5. Endometriomas/Chocolate Cysts

Also called endometriosis of the ovaries, this disease process causes tiny implants of cells to become transplanted and then turn into small cysts. These cysts appear on the outside of the ovary and their size increase with time. These cysts respond to hormone stimulation and produce many small cysts that eventually replace the normal ovarian tissue. They are also called chocolate cysts because they contain a thick chocolate-type material, which spills over into the pelvis once the cyst ruptures – it may also spill over the surface of the bladder, uterus, and bowel. This may lead to adhesions, which in turn causes pelvic pain.

When to See a Doctor for Ovarian Cysts

Even when you have multiple ovarian cysts, you do not always need to worry. Most of the cysts are related to ovulation, but sometimes they are not and that is when your doctor will perform a thorough exam to make a diagnosis.
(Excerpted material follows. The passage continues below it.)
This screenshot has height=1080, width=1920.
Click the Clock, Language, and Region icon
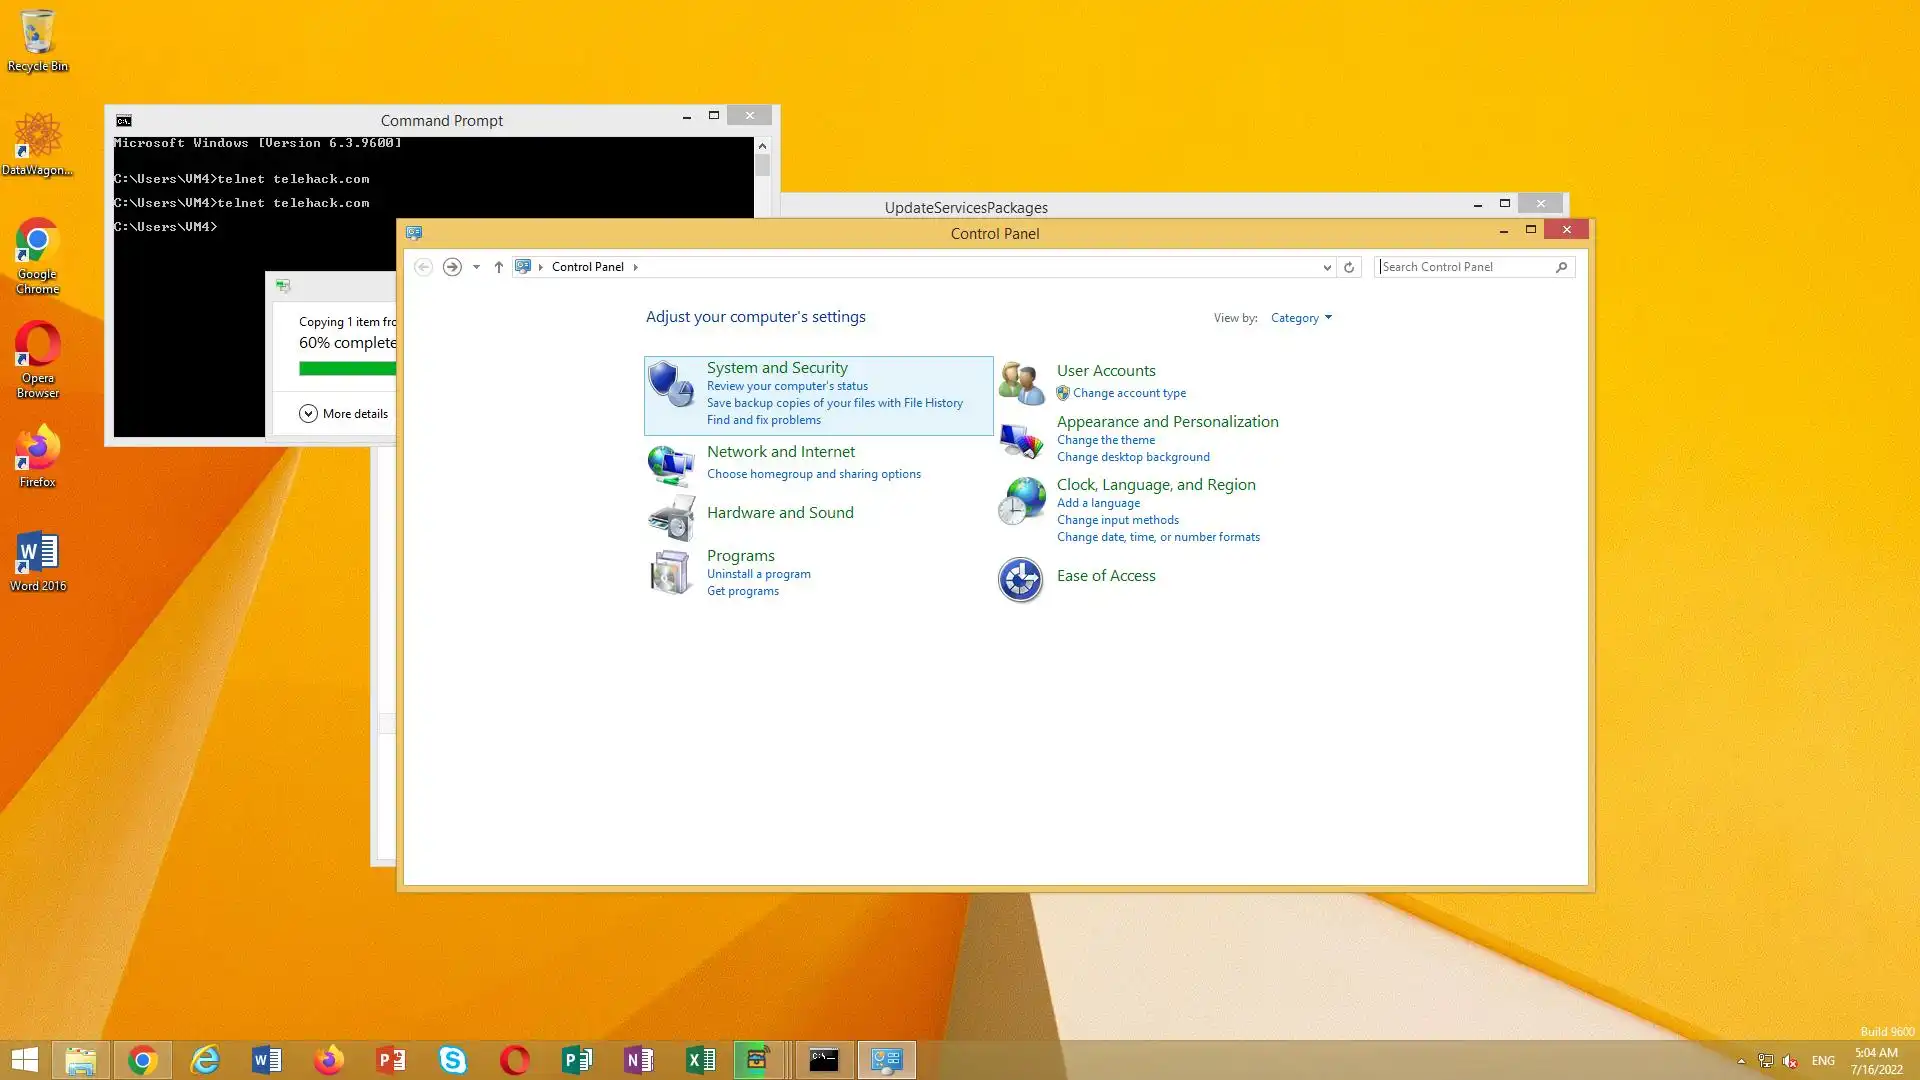point(1021,500)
  • You usually need to worry about a solid cyst that persists after many menstrual cycles – it requires further evaluation because it can be cancerous.
  • Non-solid cysts are usually painless but they can cause problems in some cases. It is a good idea to see your doctor if your cyst is still there after a couple of menstrual periods or is growing over time.
  • You should also talk to your doctor if you have a cyst and experience symptoms such as pain/pressure during intercourse and intense abdominal pain.
  • You will need immediate medical attention if a cyst ruptures or twists because this will cause severe abdominal pain, internal bleeding, vomiting, nausea, faintness, and dizziness. Other issues include irregular bladder/bowel function, weight gain, an increase in body hair, and swelling in the vulva or legs.
  • It is important to see your doctor when you have a cyst as well as other symptoms because sometimes your symptoms may indicate other illnesses, such as tubal pregnancy, pelvic inflammatory disease, ovarian cancer, and endometriosis. Your doctor will confirm after running some tests.